Let’s face it, healthcare is ever evolving. But providing high quality, compassionate care has consistently been our agency’s focus for more than 44 years. Over the years, healthcare providers have been asked to meet many requirements for insurance reimbursement, with increased and there is increasing scrutiny on the care and services provided.
Good! As the lead clinical person at Hospice of Northwest Ohio, I know that every clinical decision must be rooted in quality and compliance. We rely heavily on firm policies to guide the agency in reducing risks and delivering on our mission.

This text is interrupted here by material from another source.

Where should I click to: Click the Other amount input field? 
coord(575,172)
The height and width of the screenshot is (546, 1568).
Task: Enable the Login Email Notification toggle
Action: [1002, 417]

Medicare has attempted to coerce compliance through bonus reimbursements and public reporting. In reality, Medicare just wants hospice agencies to do the right thing. They want hospices to be clear about the services that they provide at the beginning of care to meet the holistic approach that is the foundation of hospice. They want hospices to increase the frequency of their visits as patients decline and especially want them to be present at the end of life, when the patients and families are at their most vulnerable.
Everyone should be striving to meet all of the Medicare guidelines and The Joint Commission standards because they have provided us with the template for outstanding care. When you couple those guidelines with putting the patient and family at the forefront of decisions, and unparalleled caring clinicians, excellence can be achieved. I am blessed to work at an agency where “What is the right thing to do for the patient?” is repeated daily.